▶ _Provided material_:
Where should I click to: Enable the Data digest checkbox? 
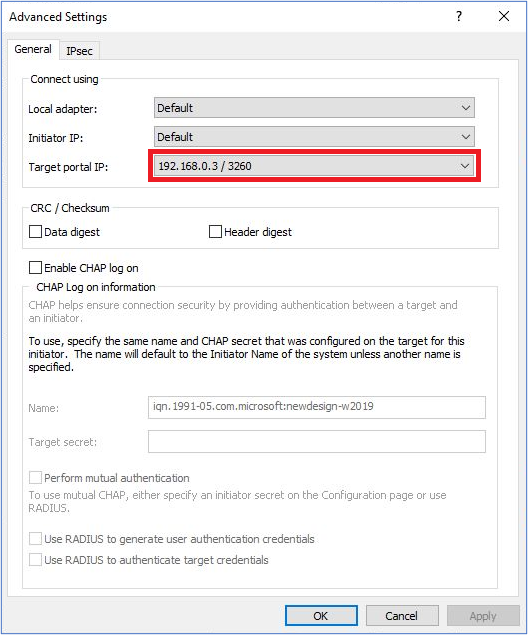tap(36, 232)
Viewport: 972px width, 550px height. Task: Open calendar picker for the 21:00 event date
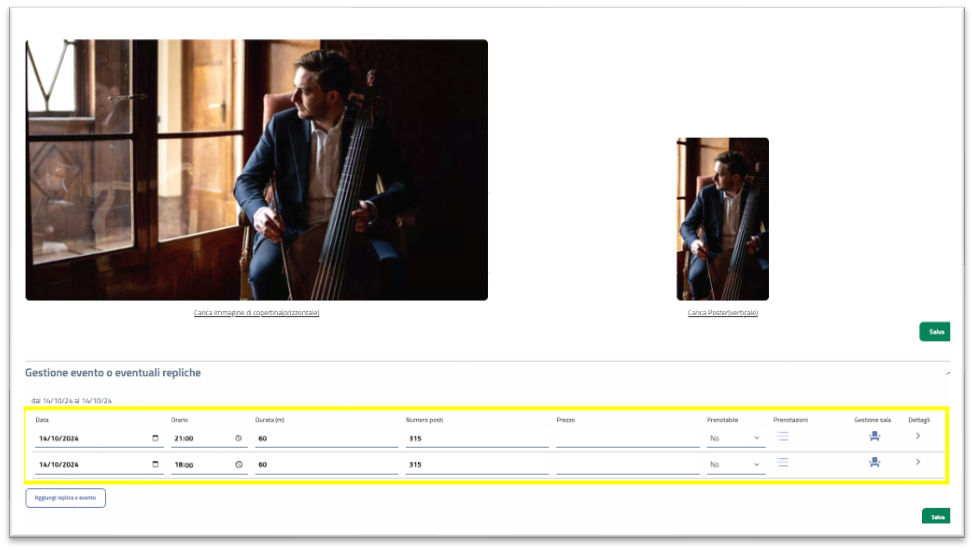coord(155,438)
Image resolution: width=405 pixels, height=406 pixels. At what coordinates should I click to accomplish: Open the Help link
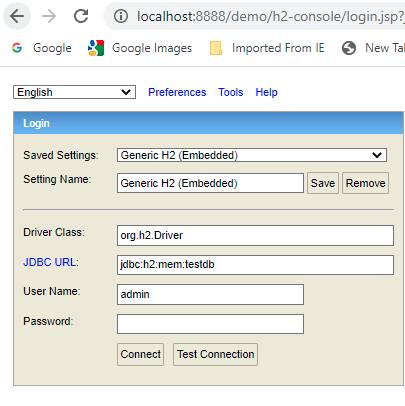click(x=266, y=92)
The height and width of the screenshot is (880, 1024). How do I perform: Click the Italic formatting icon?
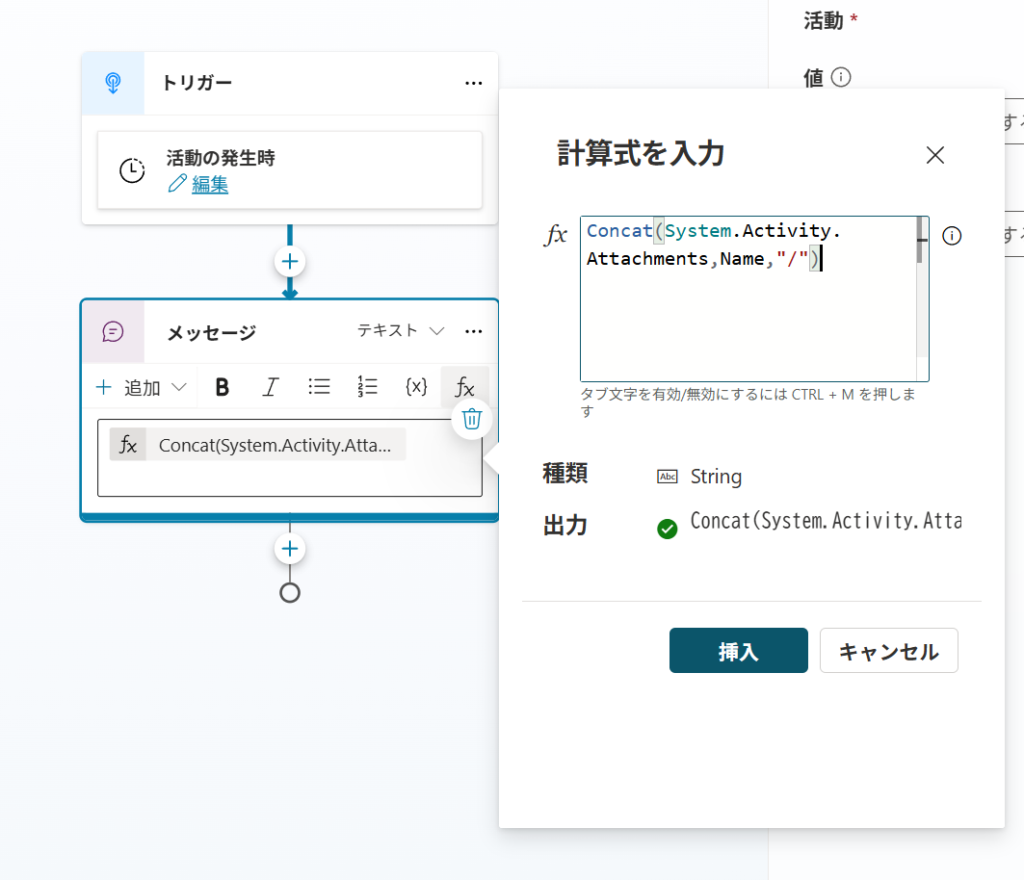(x=270, y=387)
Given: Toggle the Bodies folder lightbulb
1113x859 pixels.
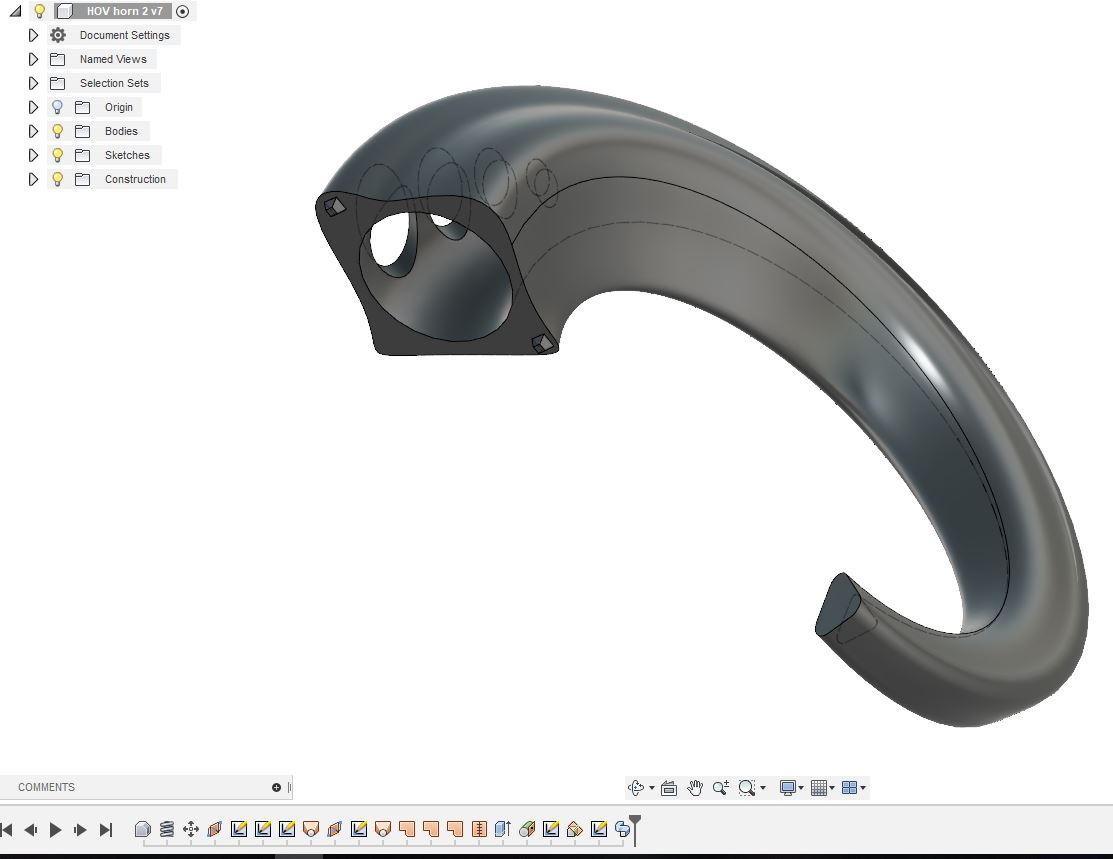Looking at the screenshot, I should pyautogui.click(x=57, y=131).
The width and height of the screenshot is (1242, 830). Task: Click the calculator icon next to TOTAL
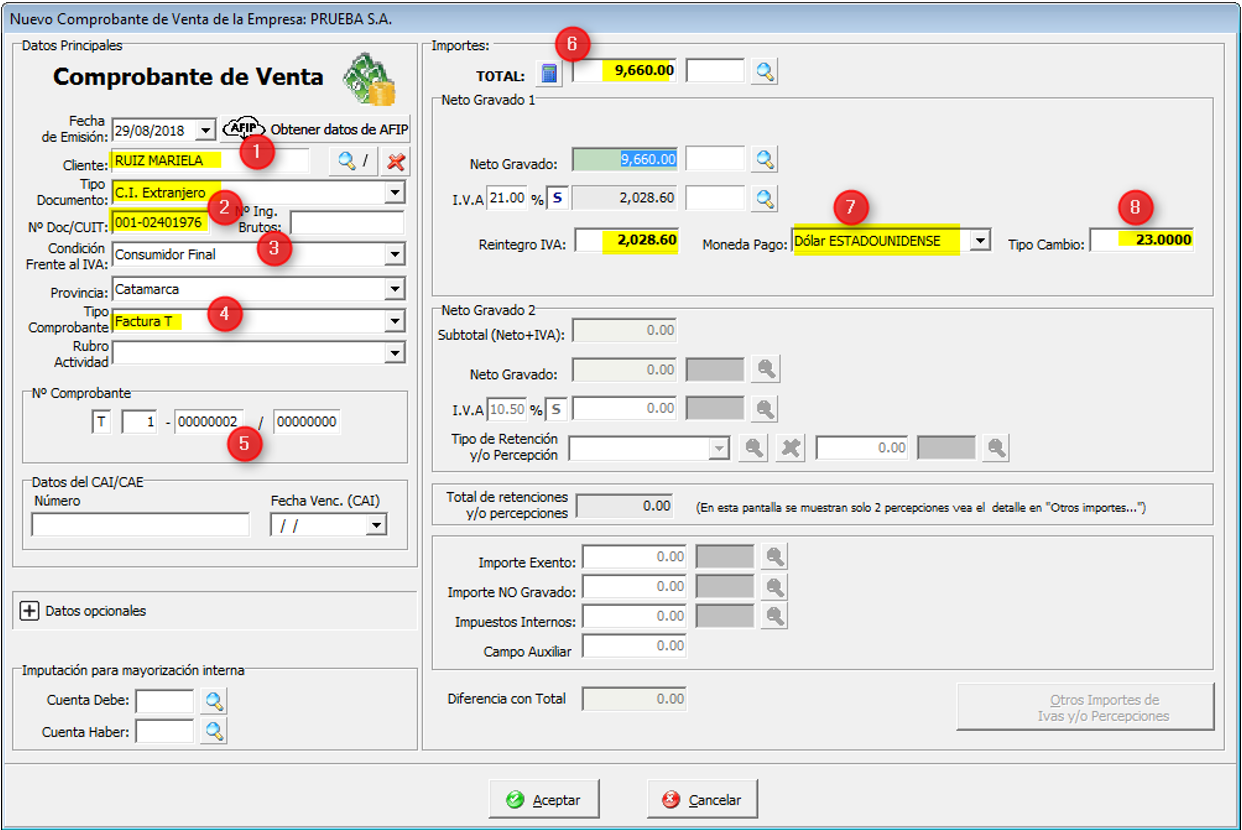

▶ _What is expected_: Reproduce the lines from the line with "Viewport: 972px width, 550px" through the last line of the entries exactly, including both ends and excluding pictures.

▶ _Solved problem_:
Viewport: 972px width, 550px height. Task: Open calendar picker for the 21:00 event date
coord(155,438)
Image resolution: width=405 pixels, height=406 pixels. At what coordinates should I click to accomplish: Open the Help link
click(x=266, y=92)
The height and width of the screenshot is (880, 1024). How do I perform: Click the Italic formatting icon?
(x=270, y=387)
Given: Toggle the Bodies folder lightbulb
1113x859 pixels.
Looking at the screenshot, I should pyautogui.click(x=57, y=131).
The width and height of the screenshot is (1242, 830). Task: Click the calculator icon next to TOTAL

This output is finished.